Time-varying responses of dryland aridity to external forcings over the last 21 ka

Abstract

Identifying potential external forcings on dryland aridity at various timescales and clarifying underlying mechanisms can advance our knowledge of dryland climate behaviors. To address this issue, we examine the past 21 ka using a set of transient simulations driven by realistic climatic forcings, as well as multiple types of proxies. The simulations suggest the evolution of dryland aridity and dominant forcings vary over time and region.
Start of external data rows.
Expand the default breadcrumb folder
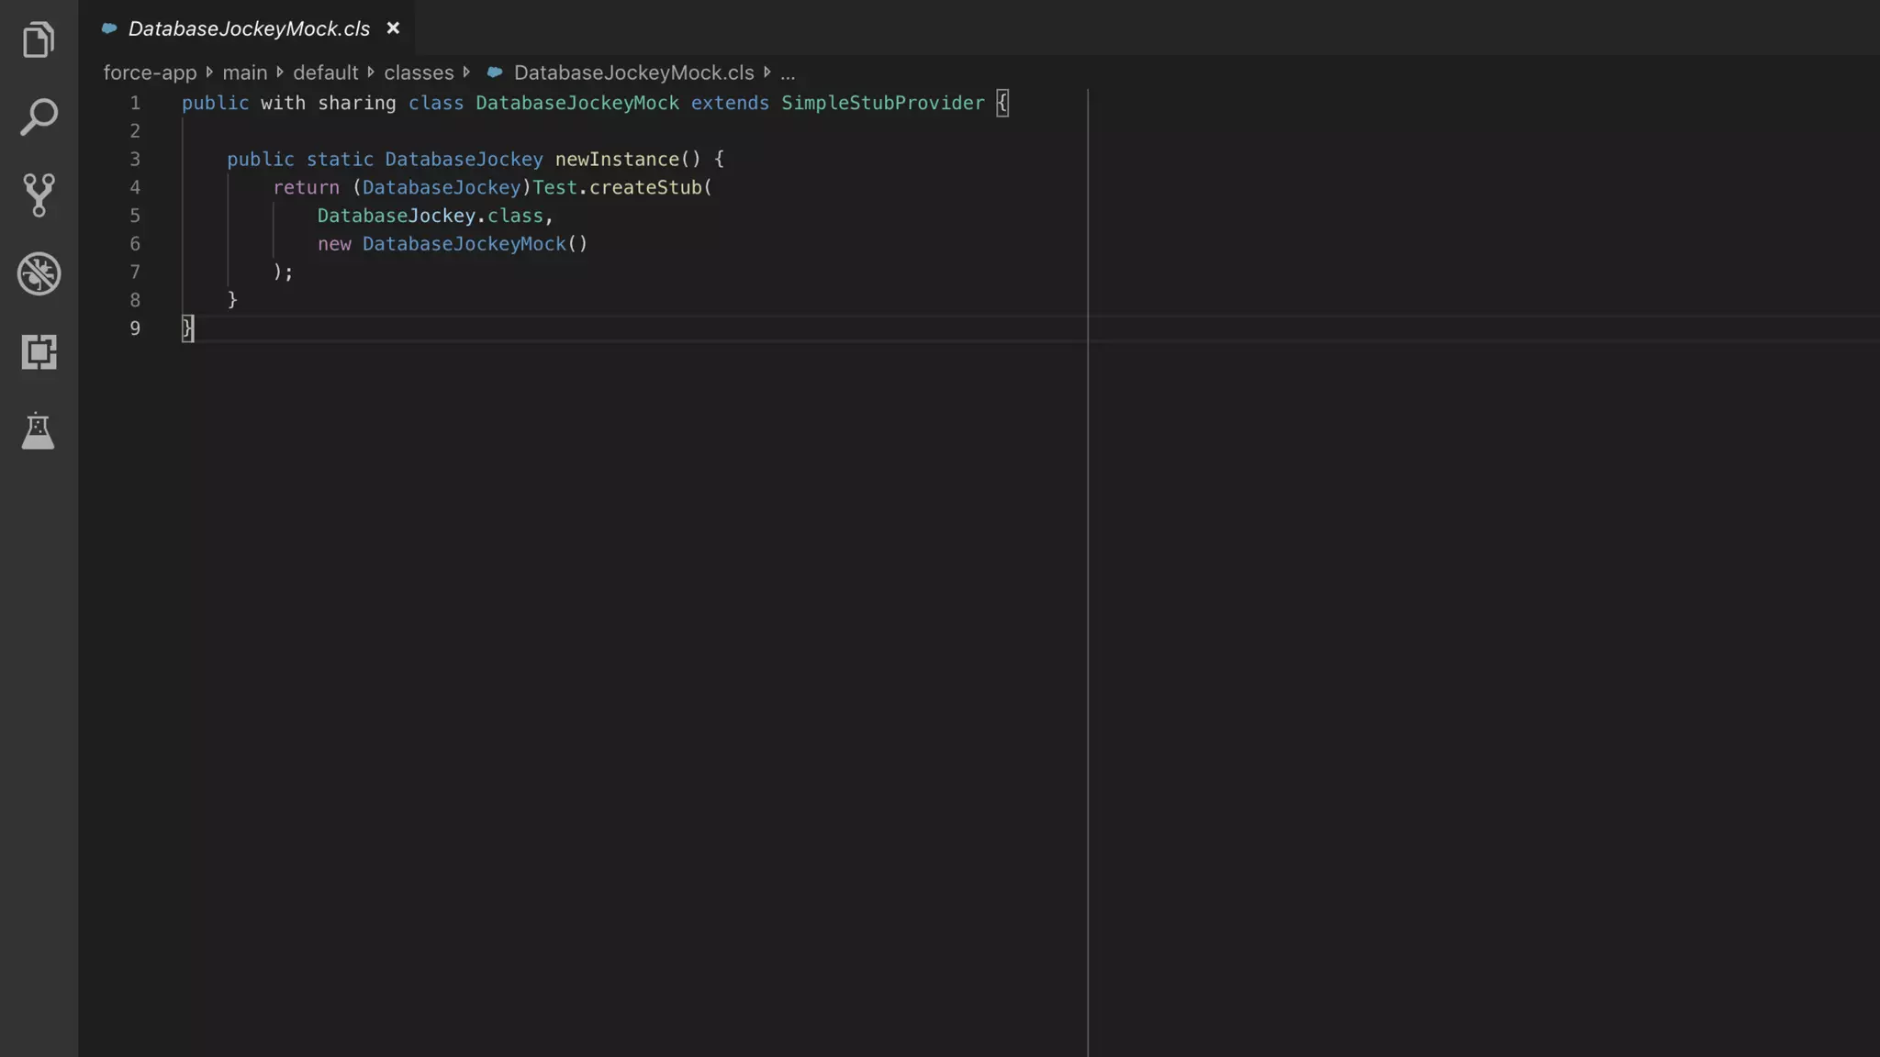This screenshot has width=1880, height=1057. pyautogui.click(x=325, y=72)
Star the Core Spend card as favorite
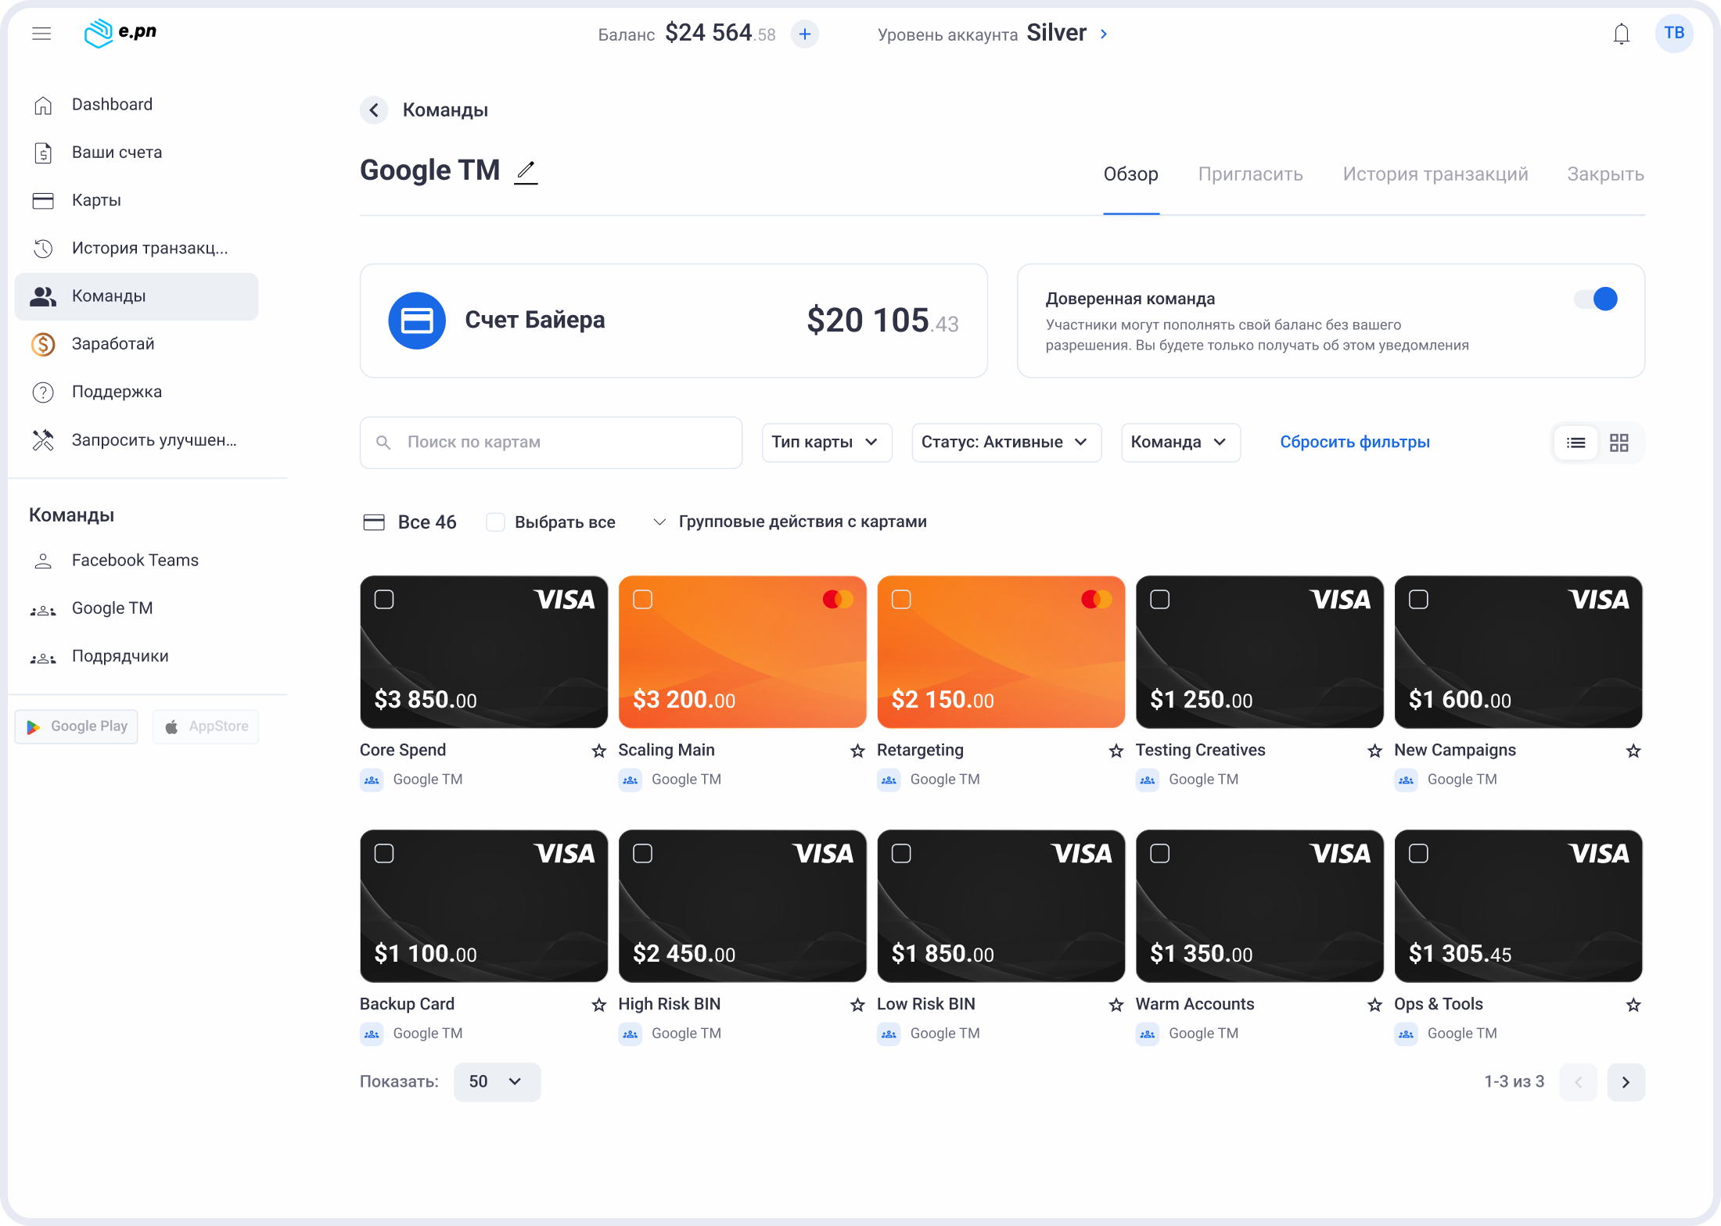This screenshot has width=1721, height=1226. pyautogui.click(x=598, y=751)
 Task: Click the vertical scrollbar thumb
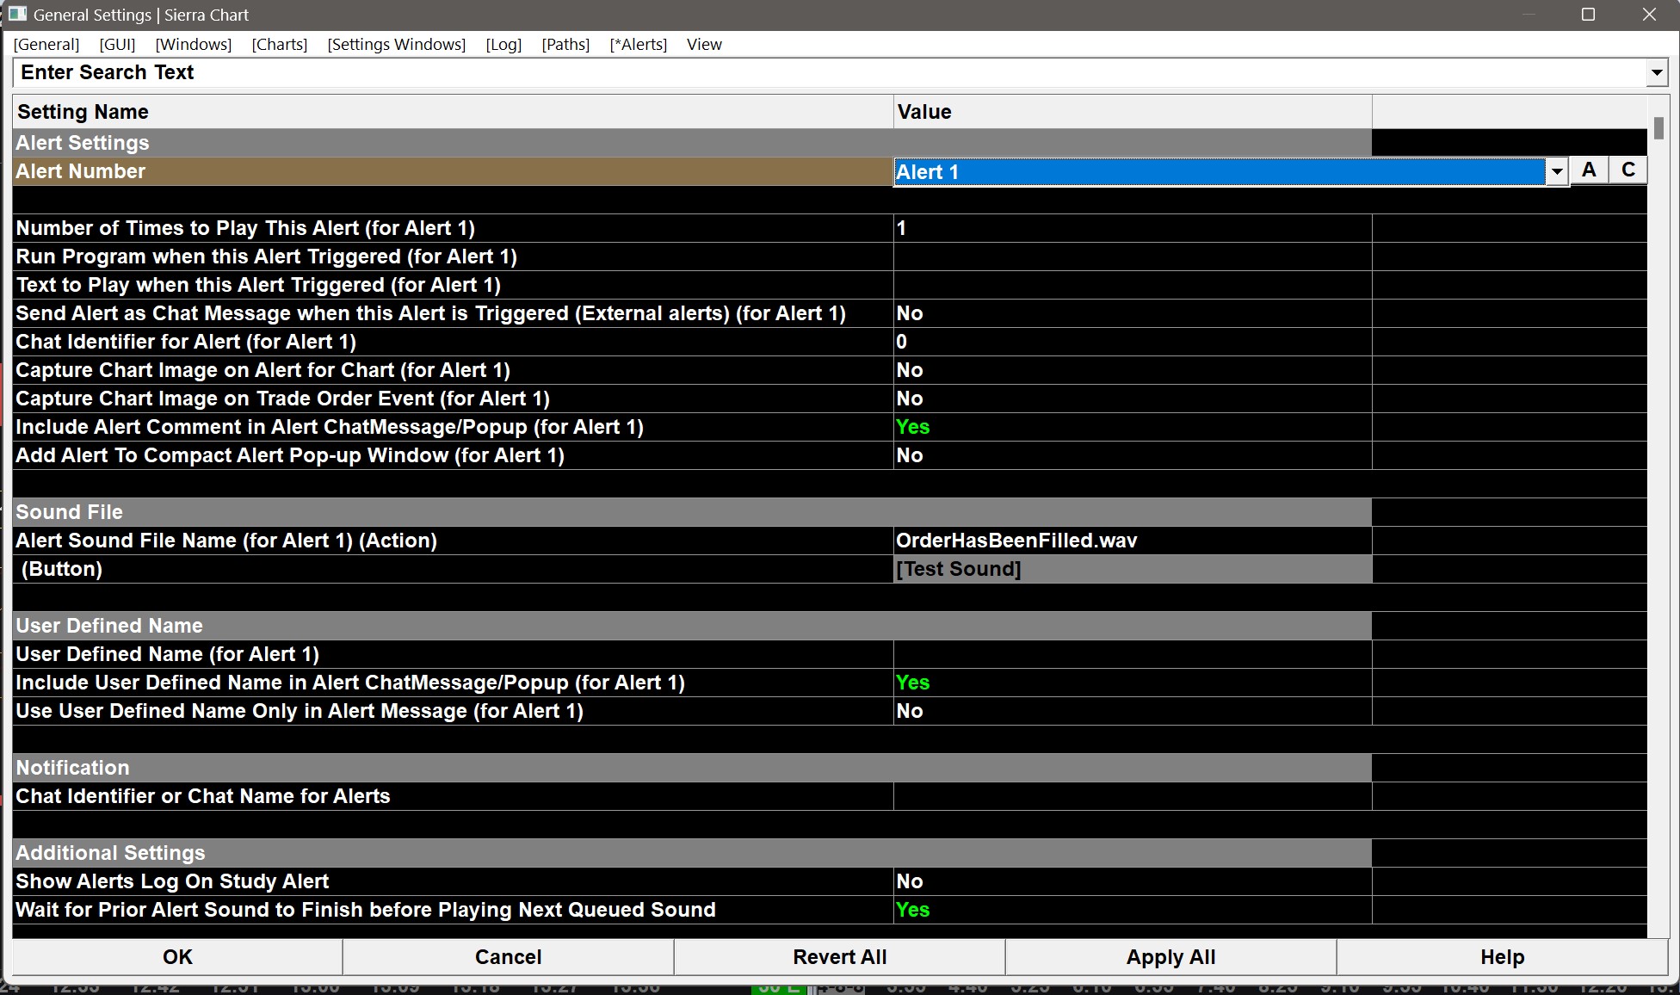[1658, 128]
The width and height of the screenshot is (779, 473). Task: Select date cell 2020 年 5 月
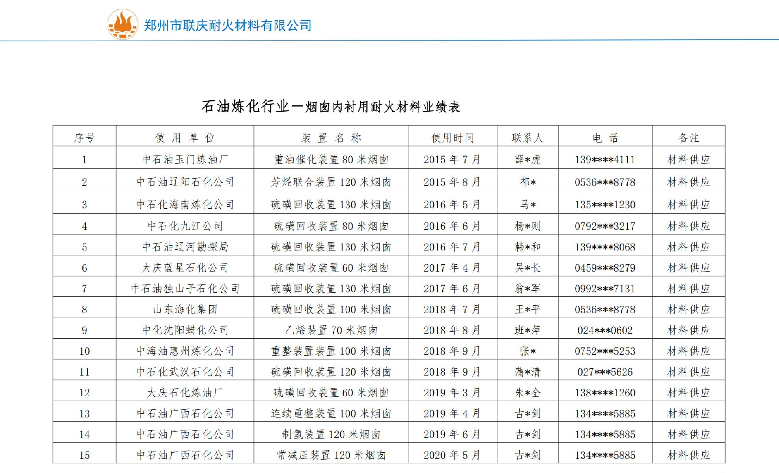[452, 455]

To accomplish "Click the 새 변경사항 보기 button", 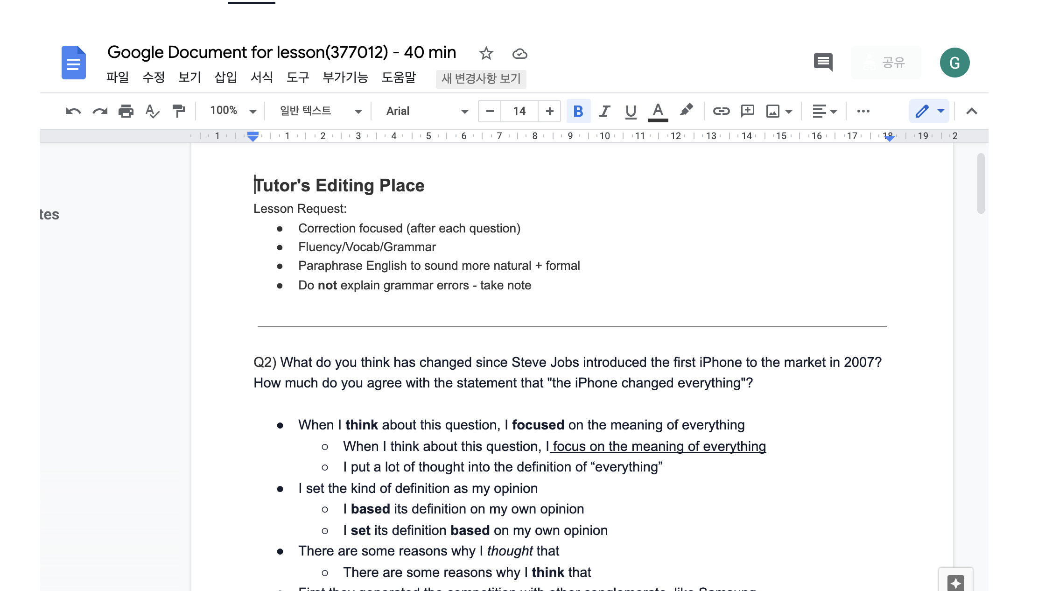I will click(481, 78).
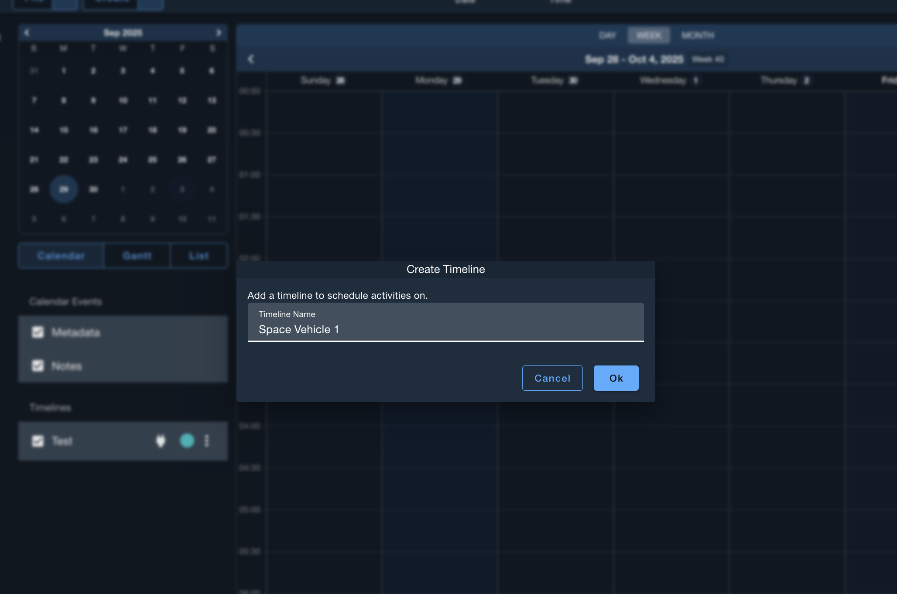
Task: Select the WEEK view button
Action: point(648,35)
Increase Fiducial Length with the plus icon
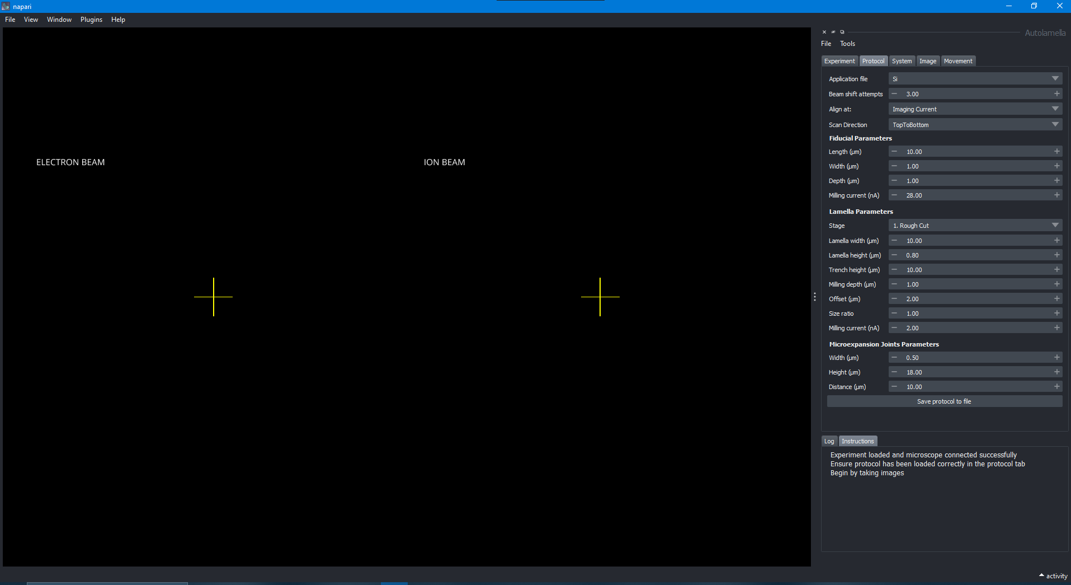 coord(1056,151)
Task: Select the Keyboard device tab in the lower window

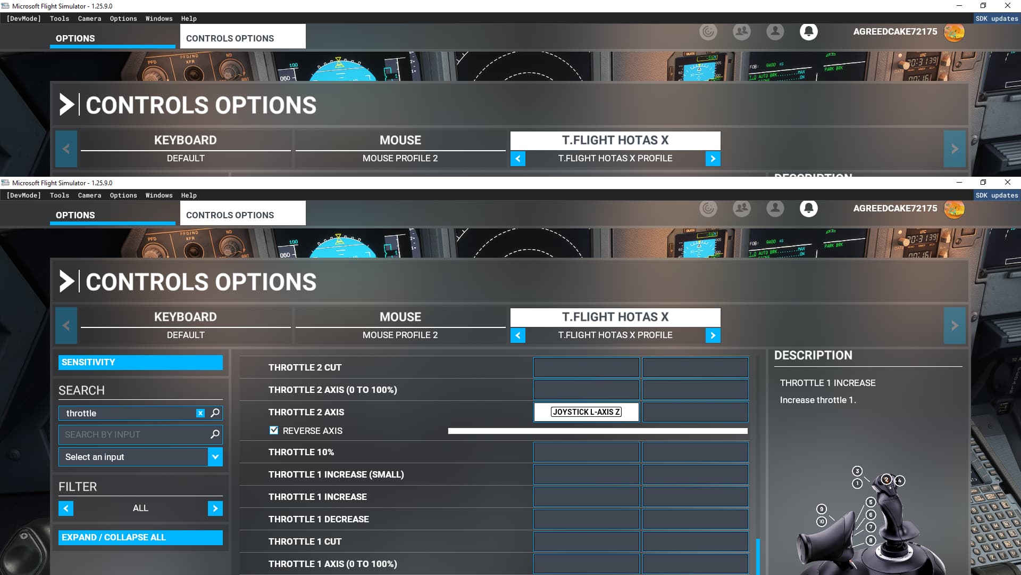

On average, global drylands feature two-phase aridification at the orbital scale: the first phase occurs before the Holocene and is dominated by ice sheet melting and rising greenhouse gas (GHG) concentrations, followed by the second phase driven by the summer insolation decrease over northern high latitudes after the early Holocene; different from the wetness during the orbital-scale glacial period, millennium-scale cold events forced by meltwater discharges correspond to desiccation, punctuating the long-term trend during the last deglaciation. In addition, the average aridity changes for drylands are larger than those for global landmasses under all forcings except GHG concentrations. Spatially, the dominant external forcings and aridity responses to the same forcing vary regionally, mainly related to the latitude and hemisphere. Further diagnosis indicates the manners to affect aridity, namely through altering precipitation or evaporative capacity, vary by forcing. The aforementioned evolution of the simulated aridity matches well with the proxies in most dryland zones. This study provides a scenario of time-varying responses of dryland aridity to external forcings over the last 21 ka and may shed light on the future changes.